Challenge:
Render the part that opens with the line containing "Open the Pages menu" and closes with the line containing "coord(341,602)" as a two-column CSV with the columns text and answer. Give one row per item, with its text and its answer each in a single quoted field, line breaks turned into spaces, and the pictures left out.

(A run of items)

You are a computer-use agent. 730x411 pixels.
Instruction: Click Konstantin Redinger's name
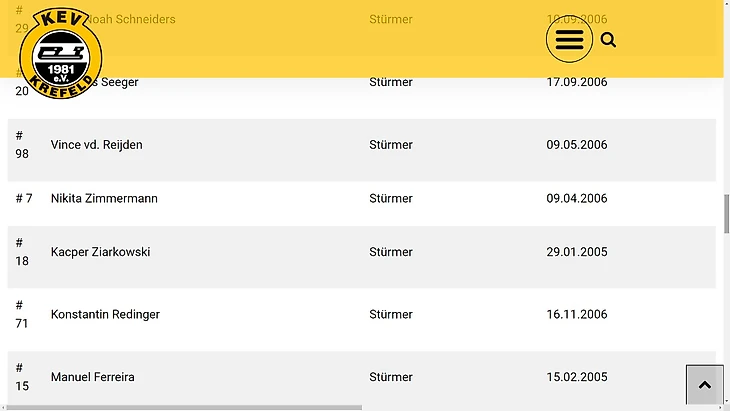(x=105, y=314)
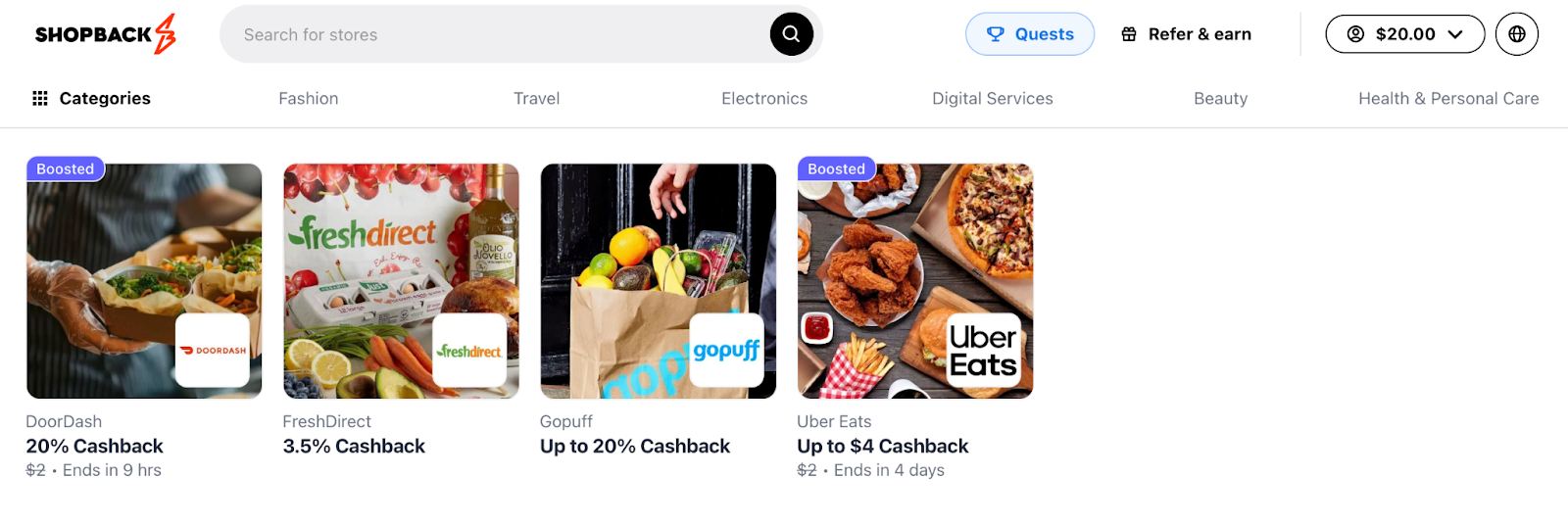Open the Electronics category
Screen dimensions: 1568x525
tap(764, 98)
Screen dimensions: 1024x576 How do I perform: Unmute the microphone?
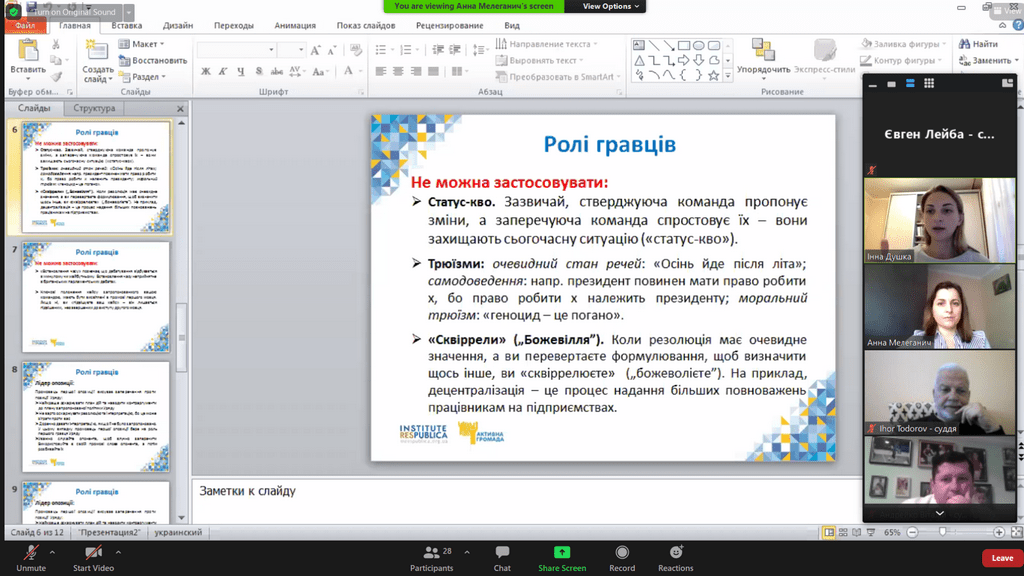pos(30,553)
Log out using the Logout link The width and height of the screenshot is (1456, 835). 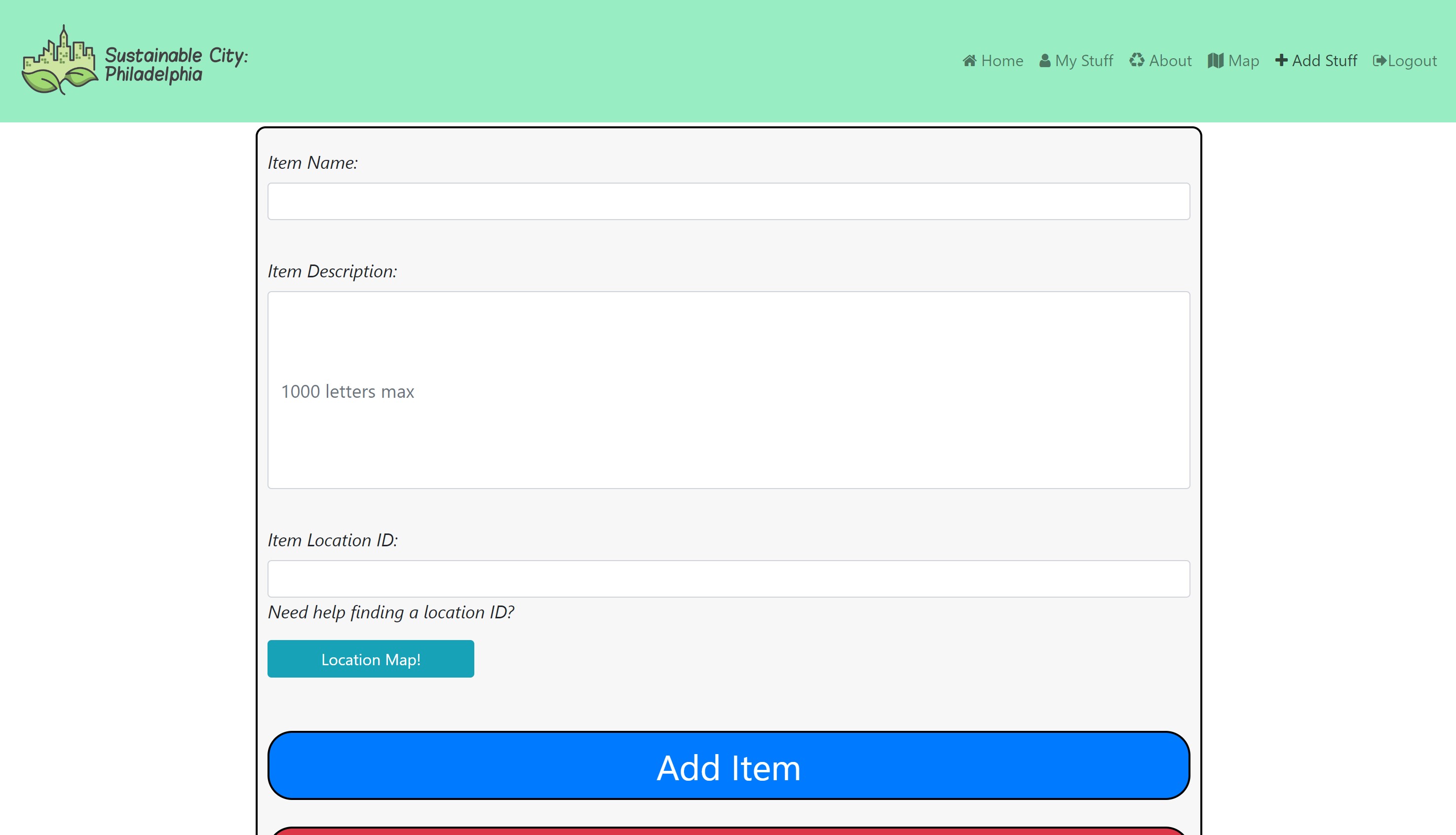(1412, 61)
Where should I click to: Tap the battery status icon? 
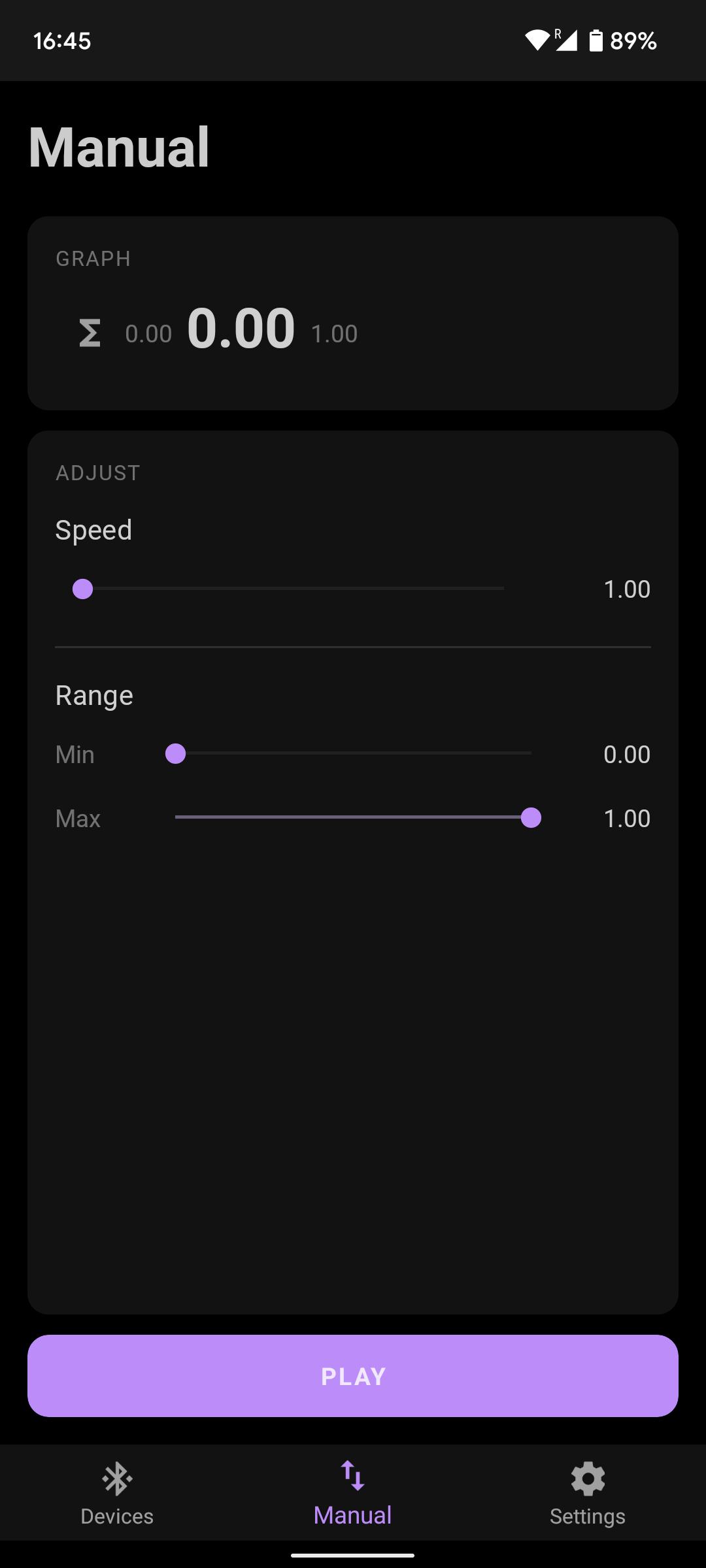(x=596, y=41)
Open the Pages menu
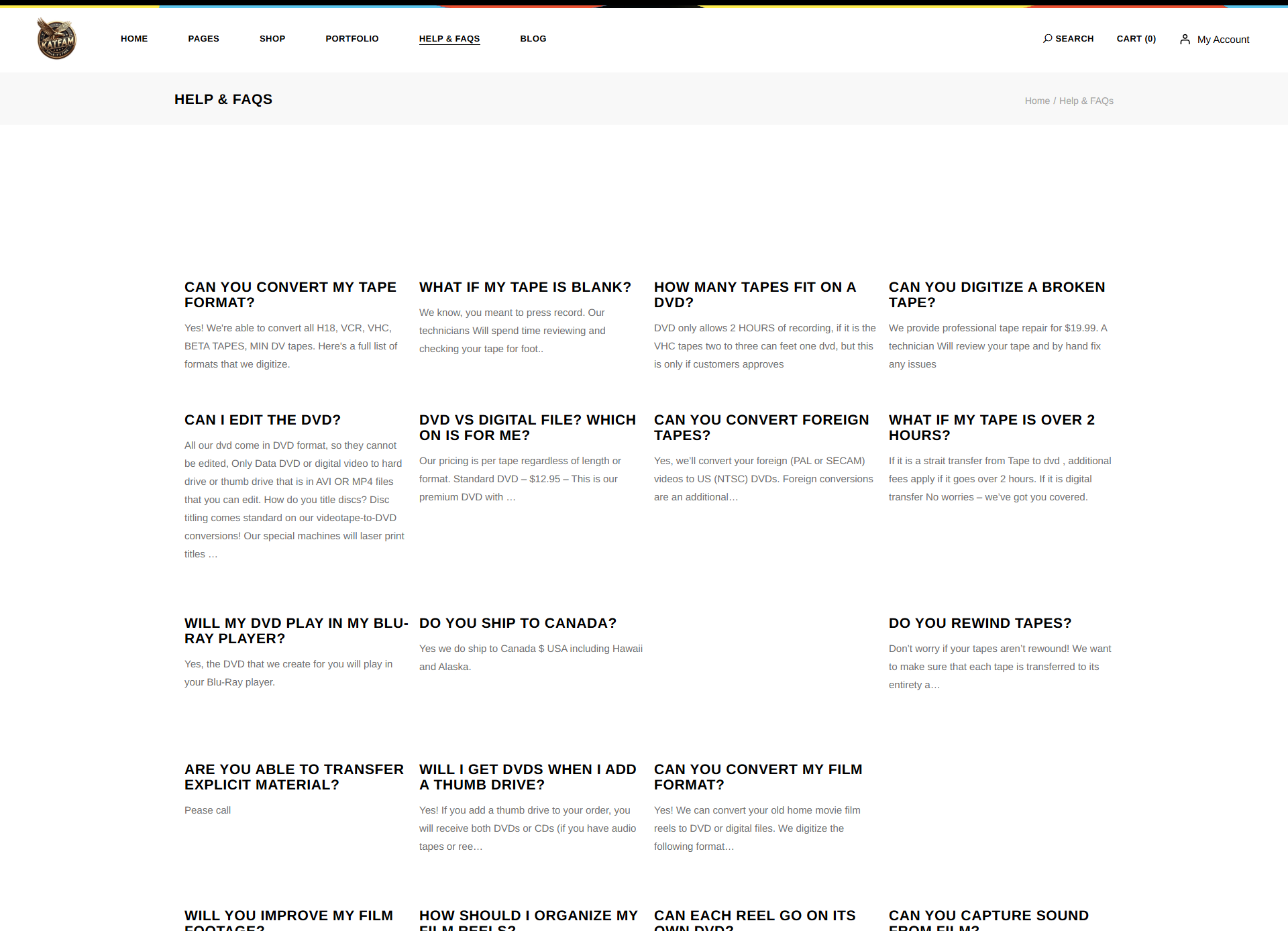 coord(203,39)
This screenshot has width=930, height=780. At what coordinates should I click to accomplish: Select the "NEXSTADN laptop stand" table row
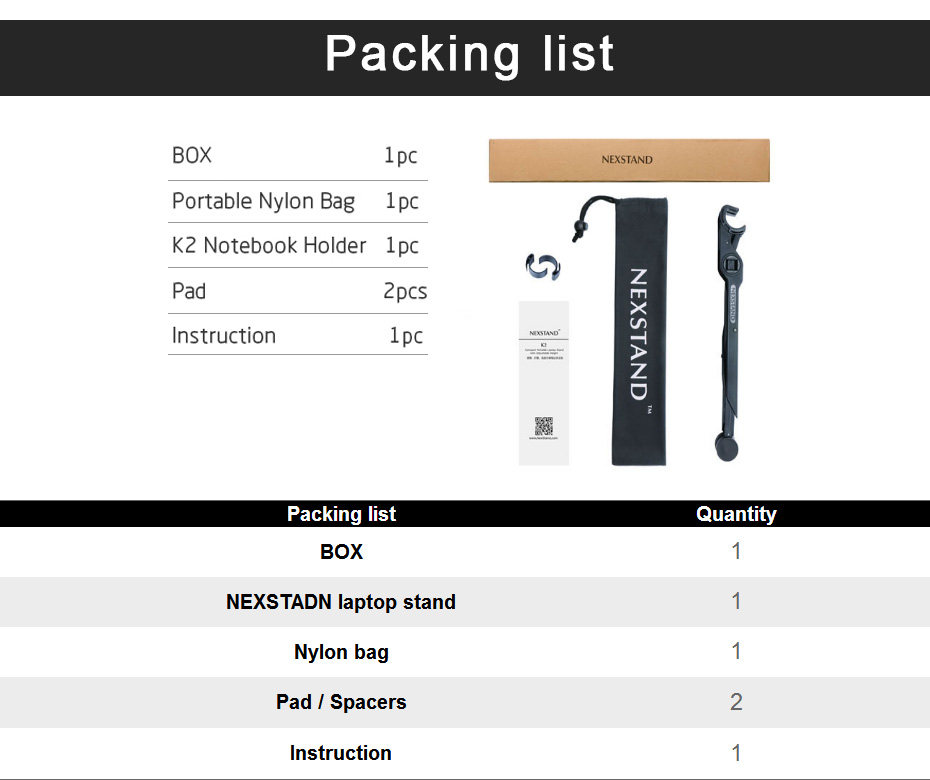coord(341,602)
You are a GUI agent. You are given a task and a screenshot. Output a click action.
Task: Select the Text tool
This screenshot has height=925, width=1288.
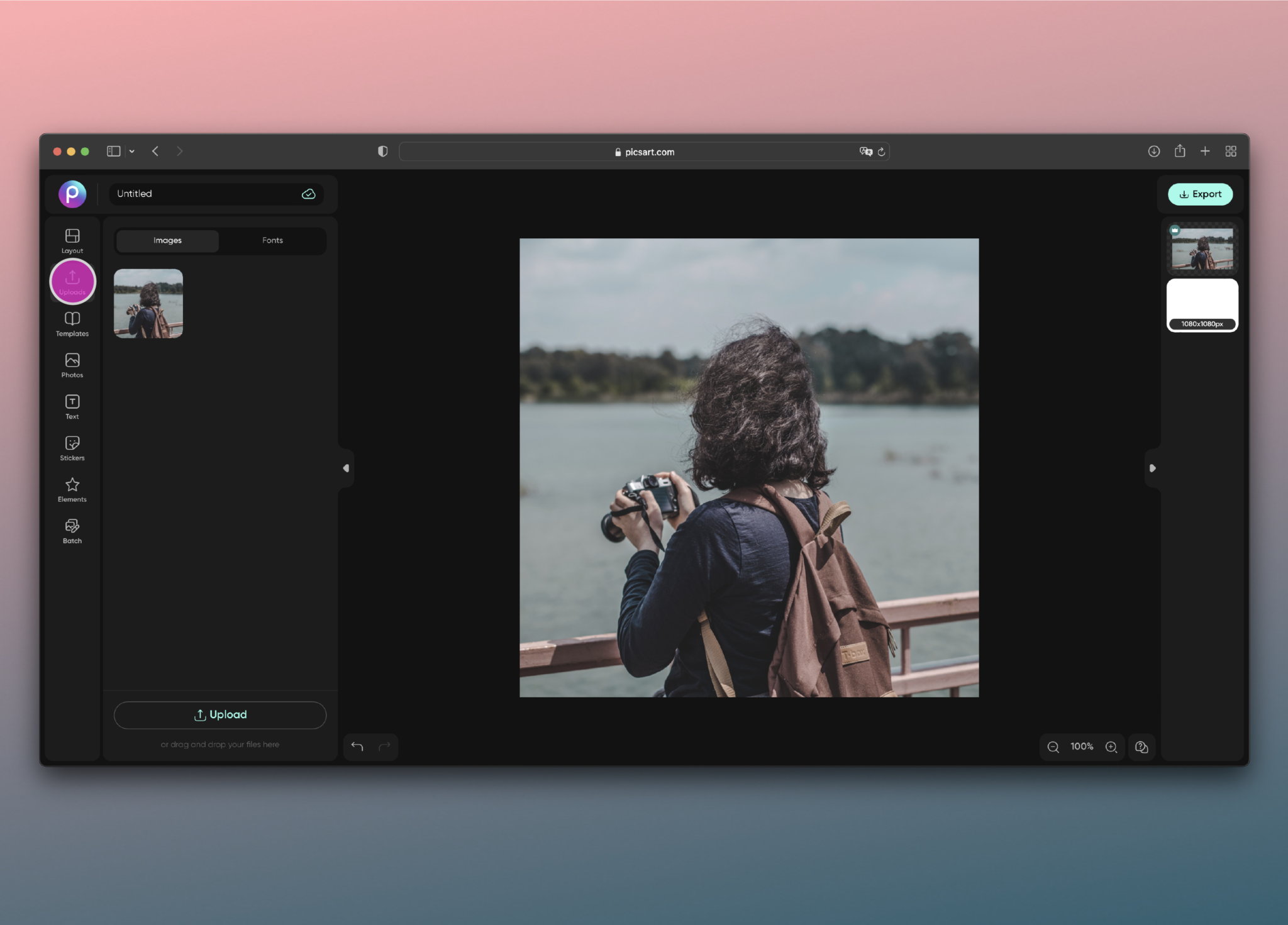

Reply:
text,answer
"Open the Pages menu","coord(203,39)"
"This screenshot has width=930, height=780. At what coordinates should I click to accomplish: Select the ""NEXSTADN laptop stand"" table row","coord(341,602)"